Rapid Antigen testing aims to see if the virus is detectable now. The test is taken to:
- Diagnose infection
- Test following infection to see if the virus has been cleared
- Screen asymptomatic individuals to detect if they carry virus and are potentially infectious
Whilst rapid antigen testing is not as sensitive as PCR methods which use laboratory testing, it is useful as part of a holistic approach to COVID management. Rapid antigen testing should be complimented by other strategies such as risk assessment, hygiene and awareness training, routine and regular hand washing, distancing, face coverings and employee monitoring.
Antigen tests are therefore a crucial part of mitigating transmission as we come out of lockdown. We need the ability to detect the carriage of covid-19 and respond to it rapidly. As people return to work and society tentatively re-opens, robust testing programmes as part of a return to work strategy will be key to reduce spread and improve confidence amongst employees and customers.
Test accuracy refers to two separate concepts: sensitivity and specificity.

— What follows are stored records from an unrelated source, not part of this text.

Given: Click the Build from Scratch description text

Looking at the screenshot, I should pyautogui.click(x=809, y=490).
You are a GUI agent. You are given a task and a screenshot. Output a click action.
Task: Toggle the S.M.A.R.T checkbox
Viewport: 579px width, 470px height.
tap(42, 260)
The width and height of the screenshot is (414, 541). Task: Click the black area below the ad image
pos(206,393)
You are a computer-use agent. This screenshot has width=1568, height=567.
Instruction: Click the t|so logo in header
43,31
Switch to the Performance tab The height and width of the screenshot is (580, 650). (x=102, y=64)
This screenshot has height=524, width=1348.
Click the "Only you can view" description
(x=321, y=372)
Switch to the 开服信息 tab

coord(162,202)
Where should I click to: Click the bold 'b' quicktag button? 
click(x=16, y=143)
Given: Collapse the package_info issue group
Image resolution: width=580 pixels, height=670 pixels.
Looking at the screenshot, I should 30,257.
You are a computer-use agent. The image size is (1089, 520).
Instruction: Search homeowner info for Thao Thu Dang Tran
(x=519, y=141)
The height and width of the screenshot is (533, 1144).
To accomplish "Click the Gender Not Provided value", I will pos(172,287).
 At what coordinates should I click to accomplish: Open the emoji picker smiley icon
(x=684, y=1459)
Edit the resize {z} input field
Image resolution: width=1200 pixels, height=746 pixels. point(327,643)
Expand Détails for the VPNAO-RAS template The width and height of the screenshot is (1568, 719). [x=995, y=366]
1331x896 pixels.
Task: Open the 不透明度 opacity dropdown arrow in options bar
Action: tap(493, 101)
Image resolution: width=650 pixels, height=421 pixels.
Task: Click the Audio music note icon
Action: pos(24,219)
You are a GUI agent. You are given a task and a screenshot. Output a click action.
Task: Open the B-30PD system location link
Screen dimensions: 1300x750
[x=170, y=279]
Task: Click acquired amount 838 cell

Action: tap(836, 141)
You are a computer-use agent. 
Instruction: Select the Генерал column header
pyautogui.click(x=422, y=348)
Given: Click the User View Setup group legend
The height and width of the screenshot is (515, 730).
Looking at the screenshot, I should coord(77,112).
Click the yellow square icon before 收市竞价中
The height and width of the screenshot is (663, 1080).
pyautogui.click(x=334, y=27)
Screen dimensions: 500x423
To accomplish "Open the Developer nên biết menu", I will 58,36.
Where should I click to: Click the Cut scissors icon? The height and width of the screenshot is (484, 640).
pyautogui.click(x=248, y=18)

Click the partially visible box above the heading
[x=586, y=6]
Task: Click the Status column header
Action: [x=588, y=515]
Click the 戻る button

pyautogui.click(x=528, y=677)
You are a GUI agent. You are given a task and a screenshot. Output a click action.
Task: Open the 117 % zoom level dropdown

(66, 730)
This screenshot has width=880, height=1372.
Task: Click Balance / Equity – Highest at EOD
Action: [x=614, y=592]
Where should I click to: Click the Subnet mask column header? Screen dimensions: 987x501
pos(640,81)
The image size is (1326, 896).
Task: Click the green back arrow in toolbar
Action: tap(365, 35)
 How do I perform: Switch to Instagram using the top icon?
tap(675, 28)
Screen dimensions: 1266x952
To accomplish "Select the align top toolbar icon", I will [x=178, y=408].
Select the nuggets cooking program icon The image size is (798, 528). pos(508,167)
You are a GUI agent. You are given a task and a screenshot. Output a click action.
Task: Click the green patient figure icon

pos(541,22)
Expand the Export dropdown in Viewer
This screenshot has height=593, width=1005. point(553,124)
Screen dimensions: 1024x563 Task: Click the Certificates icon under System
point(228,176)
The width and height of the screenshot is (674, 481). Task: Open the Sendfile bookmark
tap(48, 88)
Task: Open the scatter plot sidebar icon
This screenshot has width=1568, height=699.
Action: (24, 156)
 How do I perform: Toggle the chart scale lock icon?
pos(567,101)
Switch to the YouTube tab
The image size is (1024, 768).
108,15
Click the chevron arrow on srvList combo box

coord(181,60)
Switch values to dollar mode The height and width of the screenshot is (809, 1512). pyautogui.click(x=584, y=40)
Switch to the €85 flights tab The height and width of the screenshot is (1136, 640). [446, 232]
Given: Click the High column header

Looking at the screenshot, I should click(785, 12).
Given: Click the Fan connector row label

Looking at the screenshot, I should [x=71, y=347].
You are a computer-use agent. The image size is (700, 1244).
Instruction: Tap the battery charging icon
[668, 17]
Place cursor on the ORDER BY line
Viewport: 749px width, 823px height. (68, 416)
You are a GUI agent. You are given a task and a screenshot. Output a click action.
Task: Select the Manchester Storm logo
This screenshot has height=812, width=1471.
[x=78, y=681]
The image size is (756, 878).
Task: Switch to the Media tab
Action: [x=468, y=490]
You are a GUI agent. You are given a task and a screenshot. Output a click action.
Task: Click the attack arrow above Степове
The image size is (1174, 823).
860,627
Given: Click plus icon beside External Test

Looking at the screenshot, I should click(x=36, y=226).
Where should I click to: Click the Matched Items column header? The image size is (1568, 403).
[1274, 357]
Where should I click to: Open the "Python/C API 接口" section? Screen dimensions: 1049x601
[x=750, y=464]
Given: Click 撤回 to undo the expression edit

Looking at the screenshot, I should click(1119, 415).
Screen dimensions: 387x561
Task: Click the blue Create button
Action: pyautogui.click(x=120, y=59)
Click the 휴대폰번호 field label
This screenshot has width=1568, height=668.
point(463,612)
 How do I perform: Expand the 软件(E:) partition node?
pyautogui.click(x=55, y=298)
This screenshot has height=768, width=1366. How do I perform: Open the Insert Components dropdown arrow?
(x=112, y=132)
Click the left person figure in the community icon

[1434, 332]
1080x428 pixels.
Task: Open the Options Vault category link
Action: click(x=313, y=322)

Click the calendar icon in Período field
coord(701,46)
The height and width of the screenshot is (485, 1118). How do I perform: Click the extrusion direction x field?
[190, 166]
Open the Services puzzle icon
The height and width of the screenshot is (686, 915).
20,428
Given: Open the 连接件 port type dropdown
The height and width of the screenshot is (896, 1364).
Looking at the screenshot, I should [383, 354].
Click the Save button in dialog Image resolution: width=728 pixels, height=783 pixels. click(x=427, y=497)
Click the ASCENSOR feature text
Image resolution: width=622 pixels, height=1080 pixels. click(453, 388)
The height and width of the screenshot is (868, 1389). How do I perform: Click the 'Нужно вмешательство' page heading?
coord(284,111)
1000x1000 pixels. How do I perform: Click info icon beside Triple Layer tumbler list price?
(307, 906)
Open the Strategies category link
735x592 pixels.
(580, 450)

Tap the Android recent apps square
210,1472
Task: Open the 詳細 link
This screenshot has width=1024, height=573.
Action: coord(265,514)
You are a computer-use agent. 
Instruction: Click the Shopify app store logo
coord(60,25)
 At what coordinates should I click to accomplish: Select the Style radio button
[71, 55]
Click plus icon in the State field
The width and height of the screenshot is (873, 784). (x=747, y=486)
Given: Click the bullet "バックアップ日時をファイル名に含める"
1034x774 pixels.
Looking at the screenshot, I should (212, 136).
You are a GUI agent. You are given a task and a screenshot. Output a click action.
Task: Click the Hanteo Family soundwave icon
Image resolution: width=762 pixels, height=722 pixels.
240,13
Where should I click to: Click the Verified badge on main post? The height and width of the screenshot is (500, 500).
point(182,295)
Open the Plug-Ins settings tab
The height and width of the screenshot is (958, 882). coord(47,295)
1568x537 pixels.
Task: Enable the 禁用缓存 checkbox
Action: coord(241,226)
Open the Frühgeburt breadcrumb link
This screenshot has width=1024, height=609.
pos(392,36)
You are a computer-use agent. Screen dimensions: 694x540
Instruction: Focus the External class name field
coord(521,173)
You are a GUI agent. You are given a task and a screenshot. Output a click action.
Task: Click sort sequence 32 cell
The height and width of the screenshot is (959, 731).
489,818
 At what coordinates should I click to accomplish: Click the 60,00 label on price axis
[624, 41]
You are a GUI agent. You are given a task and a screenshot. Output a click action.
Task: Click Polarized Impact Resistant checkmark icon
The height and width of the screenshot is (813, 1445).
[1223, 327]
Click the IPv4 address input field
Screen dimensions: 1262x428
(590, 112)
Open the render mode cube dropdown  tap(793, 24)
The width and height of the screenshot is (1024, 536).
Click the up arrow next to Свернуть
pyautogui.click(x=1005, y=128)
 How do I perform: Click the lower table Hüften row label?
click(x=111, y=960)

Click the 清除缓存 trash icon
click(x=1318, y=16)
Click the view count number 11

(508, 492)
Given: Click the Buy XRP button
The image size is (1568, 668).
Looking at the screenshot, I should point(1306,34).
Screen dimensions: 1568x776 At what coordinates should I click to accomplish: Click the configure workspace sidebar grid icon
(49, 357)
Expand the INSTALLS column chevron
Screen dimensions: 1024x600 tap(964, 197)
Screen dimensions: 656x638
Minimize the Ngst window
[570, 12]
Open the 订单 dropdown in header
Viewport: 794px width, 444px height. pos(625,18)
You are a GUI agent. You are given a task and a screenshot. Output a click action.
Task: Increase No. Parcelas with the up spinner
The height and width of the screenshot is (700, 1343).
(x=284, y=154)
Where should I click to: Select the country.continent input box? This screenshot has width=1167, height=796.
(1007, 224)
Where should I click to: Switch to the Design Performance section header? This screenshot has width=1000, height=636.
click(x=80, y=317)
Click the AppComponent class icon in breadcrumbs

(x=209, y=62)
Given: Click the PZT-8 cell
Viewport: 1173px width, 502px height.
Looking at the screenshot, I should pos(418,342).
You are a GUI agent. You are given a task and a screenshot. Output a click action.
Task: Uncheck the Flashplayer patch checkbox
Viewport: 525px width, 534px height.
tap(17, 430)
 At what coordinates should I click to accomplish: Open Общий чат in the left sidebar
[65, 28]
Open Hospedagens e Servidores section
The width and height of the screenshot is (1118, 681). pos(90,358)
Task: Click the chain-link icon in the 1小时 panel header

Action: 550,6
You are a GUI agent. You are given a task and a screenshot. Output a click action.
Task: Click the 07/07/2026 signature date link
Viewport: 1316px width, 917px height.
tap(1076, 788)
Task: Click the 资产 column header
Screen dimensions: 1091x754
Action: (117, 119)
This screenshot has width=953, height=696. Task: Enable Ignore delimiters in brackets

Sensitivity concerns the false negative rate and is expressed as a percentage: out of 100 truly positive patients, how many are detected as positive by the test? The higher the sensitivity, the fewer the numbers of false negatives. In the USA, sensitivity is often called positive percent agreement (PPA).
Specificity concerns the false positive rate and is expressed as a percentage: out of 100 truly negative patients, how many are detected as negative by the test? The higher the specificity, the fewer the numbers of false positives. An example here would be if the test detects an antibody response to a different but related coronavirus. The individual would be informed that they have antibodies to covid-19 when in fact it would reflect infection with a different but similar coronavirus. In the USA, specificity is often called negative percent agreement (NPA).
Test results need to interpreted in context, the likelihood of a true positive or true negative will vary depending on the prevalence or how common the condition is within a population.
It is important to know when to take an antigen test, the highest, peak viral load is around the time of symptom onset. If using the test to diagnose, it is sensible to do an antigen test as soon as possible following symptom onset. Ideally the test should be performed within days 1-5 from onset of symptoms. Virus may be detected after this (and in some cases can be detected for a long time after) but the chances of detection decrease as the body clears the virus or it moves further down the respiratory tract (which requires a different sampling method).
What does a positive antigen test result mean?
A positive antigen test means that the covid-19 virus has been detected on the swab. These tests are highly specific, which means that the false positive rate is almost negligible. This means that the false positive rate is almost negligible. If the result is positive, it is highly likely to be true.
The test detects viral RNA and does not tell the difference between active viral infection and “dead” viral remnants. It therefore cannot distinguish between someone who is infectious (active virus) and someone who is not (dead virus shedding). To do this, you would need to extract the virus particles and try to infect cells to see if this is possible.
What does a negative antigen test result mean?
A negative result could mean one of several different things:
- A genuine negative test result: the person does not carry covid-19. They may never have had it or they have had it and cleared the virus to levels low enough that it is no longer detected.
- A false negative result: if the sensitivity of the test is 93.3%. This means that out of every 100 people who take the swab, 7 are incorrectly identified as negative when in fact they carry the virus. The technique used for the swab is therefore important. Nasopharyngeal swabs should be uncomfortable to take in order to get a good sample. Test results should always be evaluated within the clinical context. If there is a high index of clinical suspicion, the test should be repeated.
- The test is sampling the wrong part of the respiratory tract. The distribution of the virus across the respiratory tract varies between patients and over the course of the infection. Even if a person is infected, the virus may only be detectable in sputum or nasopharyngeal swab but not necessarily both locations at the same time.
What does the future look like?
Point-of-care (POC) testing that can be self-administered and results available within 20 minutes, is already here and this is what is currently offered. Ideally, the test would be non-invasive and the results not too dependent on correct technique used.
Holistic approaches and workplace strategies that combine training, risk assessment and point of care antigen testing will reduce transmission, drive down the “R” (reproductive number) and improve safety in the workplace.
For employers trying to get employees back to work, reassuring them and their customers, these tests, software such as COVID Gateway and training will truly enable a safer return to work strategy.